Peygamber (sallallahu aleyhi ve sellem)’i ve onun faziletlerini yılda sadece bir kez hatırlamanın ne faydası var? Peygamber (sallallahu aleyhi ve sellem)’i hatırlamak dinimizin bir parçasıdır, İslam inancımızın (akidemizin) bir parçasıdır. Fakat Allah’ın (Azze ve Celle) buyurduğu gibi:
أَفَمَن زُيِّنَ لَهُ سُوءُ عَمَلِهِ فَرَآهُ حَسَنًا فَإِنَّ اللَّهَ يُضِلُّ مَن يَشَاءُ وَيَهْدِي مَن يَشَاءُ
‘’Kötü işleri hoşuna gidip de onları güzel bulan kimse (ile böyle olmayan bir) mi? Allah dilediğini sapkınlık içinde bırakır, dilediğini de doğruya iletir.’’
Kur’an-ı Kerim, Fâtır Suresi, 5:8
Ve bizim insanların kalpleri üzerinde hiçbir gücümüz yoktur, sadece bizden gelen haberler vardır. Öyleyse ey Allah’ın kulları, Mevlid nedir? Mevlid bir bid’attir, bir sapkınlıktır ve dinimizle hiçbir ilgisi yoktur. Allah bu dinin indirilişini tamamladığı zaman bu dinde yoktu. İmam Malik’in (Allah ona rahmet etsin) dediği gibi:
فما لم يكن يومئذ دينا، لا يكون اليوم دينا
“O zaman (Peygamber (sallallahu aleyhi ve sellem) döneminde) din olmayan bir şey bugün de din olamaz.”
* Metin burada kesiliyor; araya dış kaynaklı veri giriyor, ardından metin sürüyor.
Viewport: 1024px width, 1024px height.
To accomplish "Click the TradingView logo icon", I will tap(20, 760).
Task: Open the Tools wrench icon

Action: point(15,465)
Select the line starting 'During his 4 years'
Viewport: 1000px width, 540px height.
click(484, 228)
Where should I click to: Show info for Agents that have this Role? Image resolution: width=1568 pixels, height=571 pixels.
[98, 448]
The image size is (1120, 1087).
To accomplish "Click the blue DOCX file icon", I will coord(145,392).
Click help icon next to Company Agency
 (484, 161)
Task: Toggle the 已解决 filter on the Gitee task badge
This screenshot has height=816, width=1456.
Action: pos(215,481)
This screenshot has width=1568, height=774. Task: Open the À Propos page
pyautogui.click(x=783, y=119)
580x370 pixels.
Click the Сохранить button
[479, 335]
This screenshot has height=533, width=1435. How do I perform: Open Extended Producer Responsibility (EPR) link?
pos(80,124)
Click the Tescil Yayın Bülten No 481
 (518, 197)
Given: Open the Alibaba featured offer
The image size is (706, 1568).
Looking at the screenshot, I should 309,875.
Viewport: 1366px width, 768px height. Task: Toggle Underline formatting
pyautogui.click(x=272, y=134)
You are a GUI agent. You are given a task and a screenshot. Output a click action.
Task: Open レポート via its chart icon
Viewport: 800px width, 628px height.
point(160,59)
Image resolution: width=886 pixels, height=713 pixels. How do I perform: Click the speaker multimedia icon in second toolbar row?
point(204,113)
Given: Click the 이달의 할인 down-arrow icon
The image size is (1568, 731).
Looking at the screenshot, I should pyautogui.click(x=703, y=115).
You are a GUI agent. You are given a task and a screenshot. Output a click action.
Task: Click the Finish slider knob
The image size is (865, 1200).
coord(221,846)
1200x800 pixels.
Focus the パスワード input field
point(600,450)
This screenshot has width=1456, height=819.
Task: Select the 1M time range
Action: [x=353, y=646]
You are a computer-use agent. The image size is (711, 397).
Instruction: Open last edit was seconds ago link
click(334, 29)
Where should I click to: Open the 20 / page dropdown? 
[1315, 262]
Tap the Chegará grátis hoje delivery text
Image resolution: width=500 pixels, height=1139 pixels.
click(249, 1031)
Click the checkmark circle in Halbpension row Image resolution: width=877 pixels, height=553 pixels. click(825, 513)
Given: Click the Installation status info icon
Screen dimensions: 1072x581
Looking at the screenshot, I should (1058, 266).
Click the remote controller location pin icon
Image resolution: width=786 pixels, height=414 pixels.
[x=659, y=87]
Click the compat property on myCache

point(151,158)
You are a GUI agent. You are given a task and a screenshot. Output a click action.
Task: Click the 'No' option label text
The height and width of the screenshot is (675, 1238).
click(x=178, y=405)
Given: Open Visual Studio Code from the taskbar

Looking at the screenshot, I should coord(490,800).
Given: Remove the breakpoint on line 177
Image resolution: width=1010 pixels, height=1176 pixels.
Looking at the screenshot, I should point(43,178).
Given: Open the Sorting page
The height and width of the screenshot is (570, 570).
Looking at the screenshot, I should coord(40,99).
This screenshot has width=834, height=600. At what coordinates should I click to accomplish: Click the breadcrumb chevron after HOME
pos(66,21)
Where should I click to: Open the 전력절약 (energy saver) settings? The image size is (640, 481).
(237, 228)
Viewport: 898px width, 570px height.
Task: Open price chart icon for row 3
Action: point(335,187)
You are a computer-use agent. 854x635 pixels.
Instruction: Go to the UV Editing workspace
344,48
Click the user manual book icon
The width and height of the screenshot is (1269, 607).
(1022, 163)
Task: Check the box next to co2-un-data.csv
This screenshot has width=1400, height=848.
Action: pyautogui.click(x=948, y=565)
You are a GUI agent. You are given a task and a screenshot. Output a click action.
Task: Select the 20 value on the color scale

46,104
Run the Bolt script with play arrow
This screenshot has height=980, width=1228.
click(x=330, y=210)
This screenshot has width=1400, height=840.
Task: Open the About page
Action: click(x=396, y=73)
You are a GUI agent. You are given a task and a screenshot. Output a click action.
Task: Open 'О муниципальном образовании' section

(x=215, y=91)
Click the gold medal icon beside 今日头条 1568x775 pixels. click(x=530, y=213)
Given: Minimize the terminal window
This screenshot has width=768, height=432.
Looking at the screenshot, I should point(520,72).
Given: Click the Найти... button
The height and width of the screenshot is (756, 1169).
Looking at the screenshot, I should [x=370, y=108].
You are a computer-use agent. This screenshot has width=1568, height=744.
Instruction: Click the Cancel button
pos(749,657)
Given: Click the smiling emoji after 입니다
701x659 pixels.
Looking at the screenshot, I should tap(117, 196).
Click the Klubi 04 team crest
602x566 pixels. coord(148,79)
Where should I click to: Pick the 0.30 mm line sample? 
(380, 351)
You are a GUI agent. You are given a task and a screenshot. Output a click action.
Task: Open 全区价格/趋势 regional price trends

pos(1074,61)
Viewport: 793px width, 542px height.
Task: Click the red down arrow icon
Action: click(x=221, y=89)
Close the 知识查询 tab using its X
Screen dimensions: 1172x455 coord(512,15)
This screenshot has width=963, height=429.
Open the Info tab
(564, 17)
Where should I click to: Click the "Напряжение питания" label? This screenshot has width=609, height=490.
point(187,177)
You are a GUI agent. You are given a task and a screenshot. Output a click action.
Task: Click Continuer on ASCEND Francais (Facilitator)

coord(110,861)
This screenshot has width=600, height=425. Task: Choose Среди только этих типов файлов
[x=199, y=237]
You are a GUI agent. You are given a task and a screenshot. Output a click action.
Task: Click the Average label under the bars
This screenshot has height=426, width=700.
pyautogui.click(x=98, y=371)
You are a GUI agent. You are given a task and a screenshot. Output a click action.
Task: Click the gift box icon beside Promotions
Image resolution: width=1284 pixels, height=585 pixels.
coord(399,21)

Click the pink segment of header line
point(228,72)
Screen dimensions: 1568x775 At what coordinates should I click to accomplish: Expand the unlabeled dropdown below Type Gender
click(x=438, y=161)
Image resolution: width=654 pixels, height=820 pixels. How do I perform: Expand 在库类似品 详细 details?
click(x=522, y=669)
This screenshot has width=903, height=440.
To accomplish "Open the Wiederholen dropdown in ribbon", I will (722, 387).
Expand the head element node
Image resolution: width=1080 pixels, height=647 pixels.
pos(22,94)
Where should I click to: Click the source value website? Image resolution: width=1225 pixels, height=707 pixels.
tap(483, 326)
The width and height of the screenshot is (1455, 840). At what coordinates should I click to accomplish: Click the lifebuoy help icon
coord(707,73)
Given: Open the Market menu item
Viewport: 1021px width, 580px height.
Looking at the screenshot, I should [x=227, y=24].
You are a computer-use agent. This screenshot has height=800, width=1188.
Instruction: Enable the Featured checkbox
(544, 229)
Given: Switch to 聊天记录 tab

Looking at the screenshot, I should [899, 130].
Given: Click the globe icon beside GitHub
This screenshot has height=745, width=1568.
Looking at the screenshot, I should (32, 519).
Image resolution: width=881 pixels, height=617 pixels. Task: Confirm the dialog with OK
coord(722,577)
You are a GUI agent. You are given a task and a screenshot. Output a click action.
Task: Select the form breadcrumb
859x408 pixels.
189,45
Ama ben size şunu söyleyeceğim: Peygamberimizin (sallallahu aleyhi ve sellem) dünyaya gelişini sizinle birlikte kutlamalıyız.
Ama ne zaman ve nasıl? “Ne zaman?” sorusunun cevabı – Her gün, her dakika, her an, “nasıl?” sorusuna. – Onun dinine, onun sünnetine, onun yoluna her şeyiyle sımsıkı sarılarak, her gün ve her saat onun getirdiği tevhidi ve sünneti uygulayarak. Peygamber (sallallahu aleyhi ve sellem)’e olan sevgi budur, Peygamber (sallallahu aleyhi ve sellem)’i gerçek anlamda onurlandırmak budur, sizin bu uydurma bayramlarınız, yılda bir kez doğum günü vesilesiyle sahte bir sevinç ifadesiyle onu anmanız değil.
Bid’at, ey Allah’ın kulları, korkunç ve tehlikeli bir hastalıktır, dini yok eden, ümmeti Peygamberinin yolundan uzaklaştıran korkunç bir şeydir. İşte bu yüzden Süfyan es-Sauri (Allah ona rahmet etsin) şöyle demiştir: “Dinde sapıklık (bid’at) İblis’e günahlardan daha sevimlidir.” Çünkü günahlarda insanlar tövbe ederler, tevbe ederler, günah olduğunu bilirler ama bid’atlerde tövbe etmezler. Bir insanın bid’atten ayrılması ve ondan tövbe etmesi çok nadirdir.
Büyük Arş’ın sahibi olan Allah’tan (Azze ve Celle) seni ve beni tevhid ve sünnet yolunda güçlendirmesini, bu yolda yaşamayı ve bu yolda ölmeyi nasip etmesini ve bizi Rasulullah (sallallahu aleyhi ve sellem) ve ashabı ile birlikte diriltmesini dileriz.